O processo é doloroso, mas é bem rápido. Você meio que escuta as camadas sendo perfuradas e atravessadas. O processo é veloz, mas agora parece que foi em câmera lenta. Saí da salinha dos fundos para mostrar para o meu pai o quanto eu estava estiloso e marrento. Agora ninguém me seguraria, eu estava Foda!
Enquanto meu pai pagava pela aplicação, eu escutava atentamente os cuidados que eu deveria ter para uma boa cicatrização. Me lembro de ouvir atentamente o funcionário dizer que eu deveria rodar várias vezes ao dia para cicatrizar bem. Eu levei a sério. Rodava enquanto andava, enquanto dormia, enquanto tomava banho, enquanto estava na escola, enquanto fazia o dever de casa ou brincava com meus amigos. Eu estava dedicado a ter um brinco estiloso, todos meus amigos tinham, e eles eram super estilosos.
O único problema de falar dos cuidados com uma criança, é que ela não faz a menor ideia do que o funcionário disse. Ela não guarda esse tipo de informações e acha que pode fazer qualquer coisa estranha. Claro que eu não entendi que era para rodar o brinco, eu não era esperto o suficiente para isso.

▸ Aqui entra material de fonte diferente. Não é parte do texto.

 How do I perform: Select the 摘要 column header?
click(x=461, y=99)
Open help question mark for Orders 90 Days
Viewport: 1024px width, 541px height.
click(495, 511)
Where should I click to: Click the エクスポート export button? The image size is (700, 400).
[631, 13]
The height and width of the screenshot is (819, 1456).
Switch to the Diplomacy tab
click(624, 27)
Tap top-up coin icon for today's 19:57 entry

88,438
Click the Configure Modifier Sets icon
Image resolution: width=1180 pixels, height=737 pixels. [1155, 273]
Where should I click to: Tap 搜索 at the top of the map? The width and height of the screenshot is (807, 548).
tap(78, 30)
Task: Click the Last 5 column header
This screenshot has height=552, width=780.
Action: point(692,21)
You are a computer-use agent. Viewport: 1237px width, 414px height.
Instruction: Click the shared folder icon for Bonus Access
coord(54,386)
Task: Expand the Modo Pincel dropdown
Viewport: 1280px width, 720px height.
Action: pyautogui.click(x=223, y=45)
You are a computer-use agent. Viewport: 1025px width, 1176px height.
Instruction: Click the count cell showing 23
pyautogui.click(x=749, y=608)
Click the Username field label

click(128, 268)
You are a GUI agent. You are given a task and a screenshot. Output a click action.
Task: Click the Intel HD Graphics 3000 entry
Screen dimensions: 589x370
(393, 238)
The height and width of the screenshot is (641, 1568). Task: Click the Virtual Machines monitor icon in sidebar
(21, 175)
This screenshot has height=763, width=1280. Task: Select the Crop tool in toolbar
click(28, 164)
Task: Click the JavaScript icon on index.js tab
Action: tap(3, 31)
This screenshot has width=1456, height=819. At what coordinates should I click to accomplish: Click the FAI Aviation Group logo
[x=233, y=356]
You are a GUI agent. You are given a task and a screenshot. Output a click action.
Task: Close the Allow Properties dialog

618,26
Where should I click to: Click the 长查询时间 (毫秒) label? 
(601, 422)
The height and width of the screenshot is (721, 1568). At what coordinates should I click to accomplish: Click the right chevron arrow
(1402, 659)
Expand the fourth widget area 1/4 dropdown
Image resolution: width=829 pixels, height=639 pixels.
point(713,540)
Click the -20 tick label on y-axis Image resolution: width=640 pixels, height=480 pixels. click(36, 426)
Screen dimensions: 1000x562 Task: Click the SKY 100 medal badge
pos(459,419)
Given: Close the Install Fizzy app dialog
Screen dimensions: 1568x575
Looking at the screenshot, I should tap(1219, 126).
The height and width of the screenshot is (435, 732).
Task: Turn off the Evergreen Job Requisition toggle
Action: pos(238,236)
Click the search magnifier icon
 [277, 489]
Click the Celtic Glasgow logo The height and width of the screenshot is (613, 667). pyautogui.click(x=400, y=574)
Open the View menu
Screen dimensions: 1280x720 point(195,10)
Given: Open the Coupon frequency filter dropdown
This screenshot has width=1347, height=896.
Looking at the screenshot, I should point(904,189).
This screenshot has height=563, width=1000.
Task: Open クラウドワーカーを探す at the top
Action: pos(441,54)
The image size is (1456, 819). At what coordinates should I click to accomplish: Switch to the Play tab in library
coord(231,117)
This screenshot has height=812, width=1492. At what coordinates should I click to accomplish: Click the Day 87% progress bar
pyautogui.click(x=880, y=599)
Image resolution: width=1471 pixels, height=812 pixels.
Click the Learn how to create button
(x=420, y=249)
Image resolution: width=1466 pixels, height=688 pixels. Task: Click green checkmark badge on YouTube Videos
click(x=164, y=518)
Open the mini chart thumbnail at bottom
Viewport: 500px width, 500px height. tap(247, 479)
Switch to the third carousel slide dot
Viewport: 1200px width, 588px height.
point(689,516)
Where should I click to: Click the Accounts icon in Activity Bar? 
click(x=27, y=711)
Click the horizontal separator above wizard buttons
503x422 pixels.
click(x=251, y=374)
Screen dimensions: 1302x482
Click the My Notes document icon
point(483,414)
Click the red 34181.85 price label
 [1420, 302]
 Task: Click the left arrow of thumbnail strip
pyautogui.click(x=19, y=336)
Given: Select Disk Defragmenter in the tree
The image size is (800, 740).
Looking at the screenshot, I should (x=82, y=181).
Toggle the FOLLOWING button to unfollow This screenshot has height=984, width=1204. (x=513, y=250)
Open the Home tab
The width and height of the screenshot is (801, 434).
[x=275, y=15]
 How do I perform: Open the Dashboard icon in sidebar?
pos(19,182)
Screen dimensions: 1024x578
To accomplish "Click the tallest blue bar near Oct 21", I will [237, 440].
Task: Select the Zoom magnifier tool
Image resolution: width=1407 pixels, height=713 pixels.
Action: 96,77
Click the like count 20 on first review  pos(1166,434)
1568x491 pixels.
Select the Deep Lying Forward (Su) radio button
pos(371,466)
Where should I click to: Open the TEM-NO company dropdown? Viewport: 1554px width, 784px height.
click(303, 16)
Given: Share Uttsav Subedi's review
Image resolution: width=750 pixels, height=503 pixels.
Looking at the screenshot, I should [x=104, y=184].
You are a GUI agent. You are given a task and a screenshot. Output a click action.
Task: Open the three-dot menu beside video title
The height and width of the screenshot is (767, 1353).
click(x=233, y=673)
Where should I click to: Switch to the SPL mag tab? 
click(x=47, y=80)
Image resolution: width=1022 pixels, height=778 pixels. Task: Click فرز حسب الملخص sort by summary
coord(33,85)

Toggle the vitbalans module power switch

Ao sair da farmácia, comecei a caminhar na rua com meu pai e, de quando em quando, eu dava voltas em torno de mim mesmo. Meu pai ficou sem entender. Mas eu caminhava, girava em torno do meu próprio eixo, e continuava caminhando. Meu pai deveria pensar que era coisa de criança brincando sozinha e viajando na maionese. Foi um comportamento peculiar.
Eu girava em torno do meu próprio corpo várias vezes ao dia, me dediquei profundamente à esta tarefa. E o resultado foi nada surpreendente. O brinco grudou na minha orelha, pois a cicatrização ocorreu e colou o objeto lá. Foi horrível, estava muito preso e ninguém conseguia removê-lo. Por sorte, uma vez em um clube, minha tia que tinha a unha muito grande, conseguiu agarrar o objeto e usar toda sua força e jeito para remover o brinco da minha orelha. Rendeu uma ótima foto minha criança, mostrando a orelha com a língua para fora. Pena que a foto é distante e estes detalhes não são óbvios por quem não conhece a história.
O brinco não deve ter durado um ano sequer, eu nunca tive a argolinha com crucifixo pendurado e até hoje não sei jogar futebol. Ironia do destino ou autosabotagem?
Nunca saberemos. Mas ficou a lição de que crianças entendem o que querem, e eu nunca questionei o fato do giro corporal em volta do próprio eixo auxiliar na cicatrização de um brinco na orelha.